◆ **What is being asked**
Turn the records into a Markdown table with columns Row and Record, beginning at the line containing "coordinates (284, 444)." and continuing through the line containing "plus-icon: + is", and leave out blank lines.

◆ **Listed entries**
[Start of section]

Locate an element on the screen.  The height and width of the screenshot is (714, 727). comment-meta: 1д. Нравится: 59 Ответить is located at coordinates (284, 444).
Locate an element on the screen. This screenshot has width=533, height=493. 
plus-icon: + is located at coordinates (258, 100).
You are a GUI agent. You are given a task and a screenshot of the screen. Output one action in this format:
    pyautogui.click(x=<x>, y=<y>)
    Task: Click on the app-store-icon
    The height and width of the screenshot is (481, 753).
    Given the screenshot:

[End of section]
[Start of section]

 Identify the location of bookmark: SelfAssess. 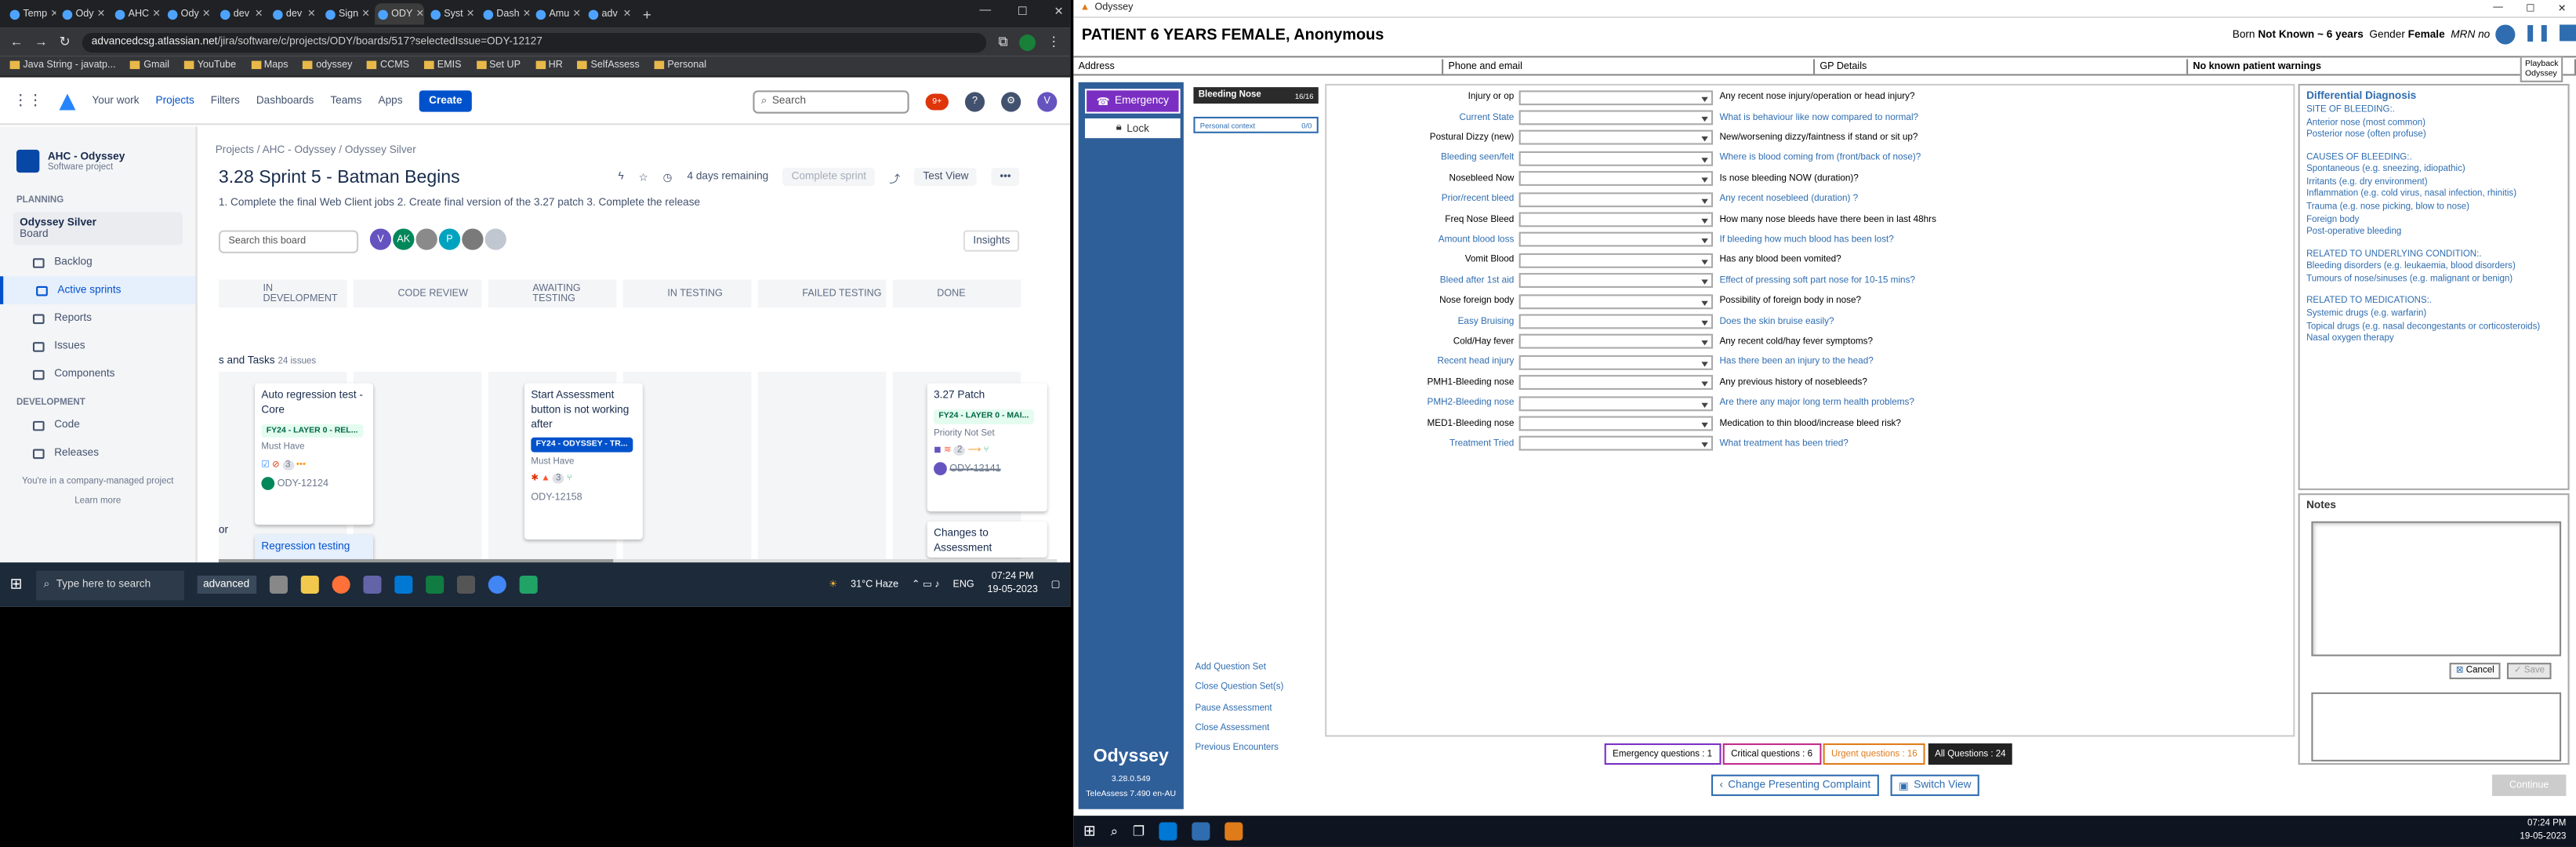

[End of section]

◆ **Output for this exercise**
| Row | Record |
|---|---|
| 1 | Locate an element on the screen.  The height and width of the screenshot is (714, 727). comment-meta: 1д. Нравится: 59 Ответить is located at coordinates (284, 444). |
| 2 | Locate an element on the screen. This screenshot has width=533, height=493.  |
| 3 | plus-icon: + is located at coordinates (258, 100). |